- [What the task requires]: Using the records below, return exactly the lines from the one containing "Given: Add another event type with plus icon" through the last, and omit pictures.

[Task inputs Boundary: Start]

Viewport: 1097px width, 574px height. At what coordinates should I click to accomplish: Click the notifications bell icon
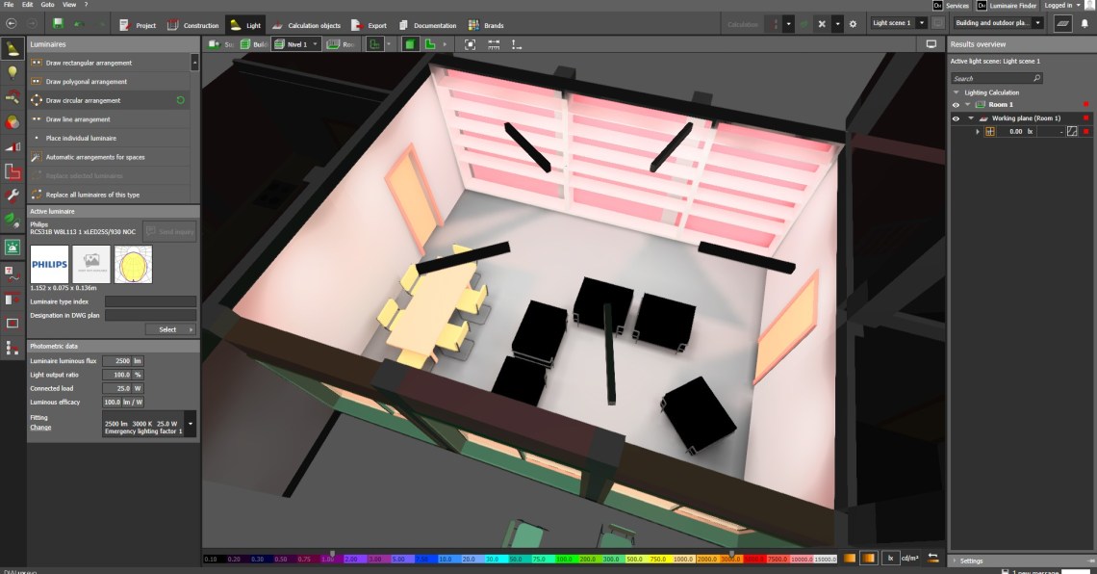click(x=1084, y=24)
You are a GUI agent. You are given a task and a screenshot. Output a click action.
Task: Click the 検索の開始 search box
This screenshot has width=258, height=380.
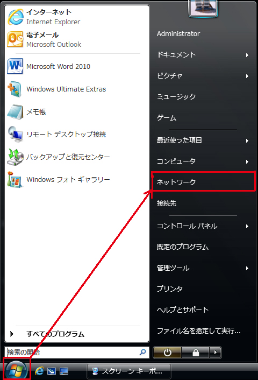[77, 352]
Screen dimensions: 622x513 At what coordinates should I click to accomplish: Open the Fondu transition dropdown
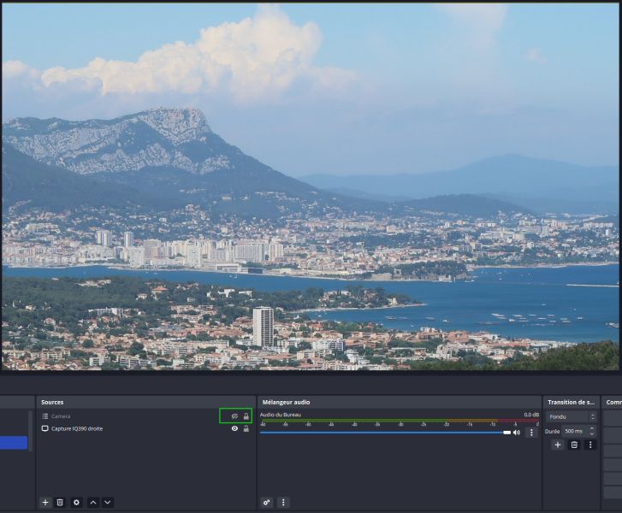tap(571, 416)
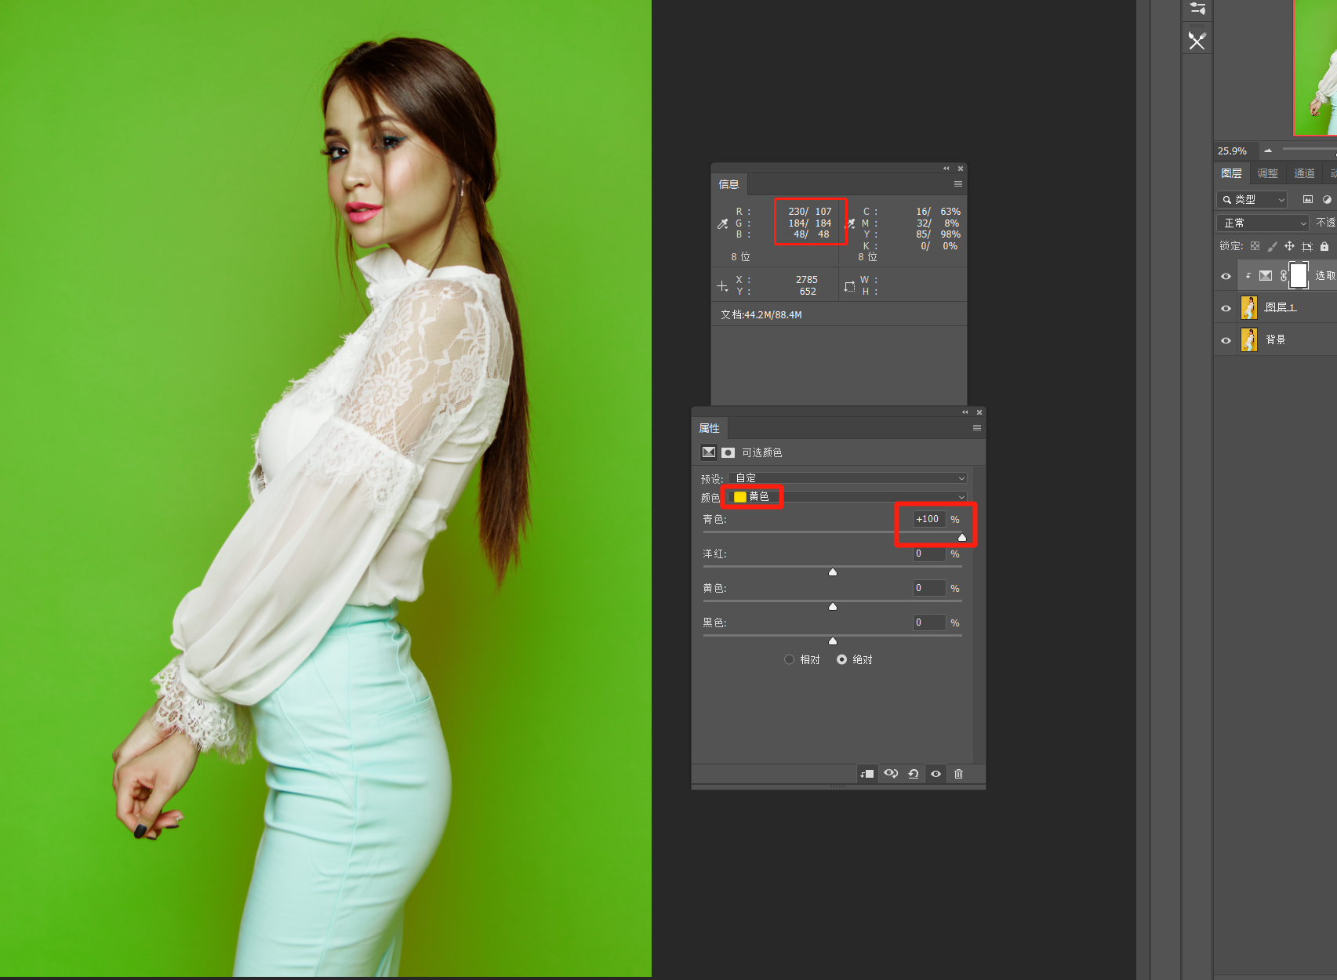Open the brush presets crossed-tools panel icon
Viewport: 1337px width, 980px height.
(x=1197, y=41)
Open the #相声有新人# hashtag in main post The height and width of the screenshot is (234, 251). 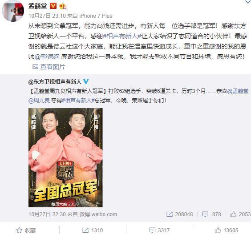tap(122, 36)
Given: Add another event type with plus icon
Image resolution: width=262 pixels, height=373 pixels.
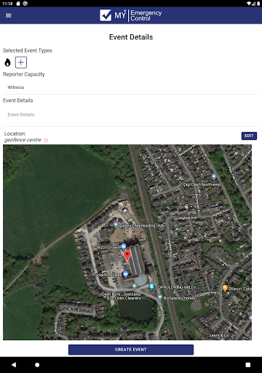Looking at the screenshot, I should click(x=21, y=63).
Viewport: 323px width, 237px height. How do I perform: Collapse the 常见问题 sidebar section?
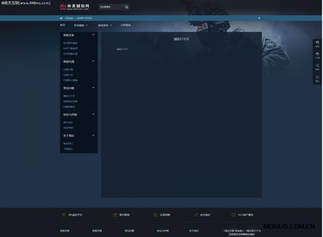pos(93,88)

[Task inputs Boundary: End]

- [Response below]:
Given: Add another event type with plus icon
Image resolution: width=262 pixels, height=373 pixels.
Looking at the screenshot, I should click(x=21, y=63).
Viewport: 323px width, 237px height. How do I perform: Collapse the 常见问题 sidebar section?
pos(93,88)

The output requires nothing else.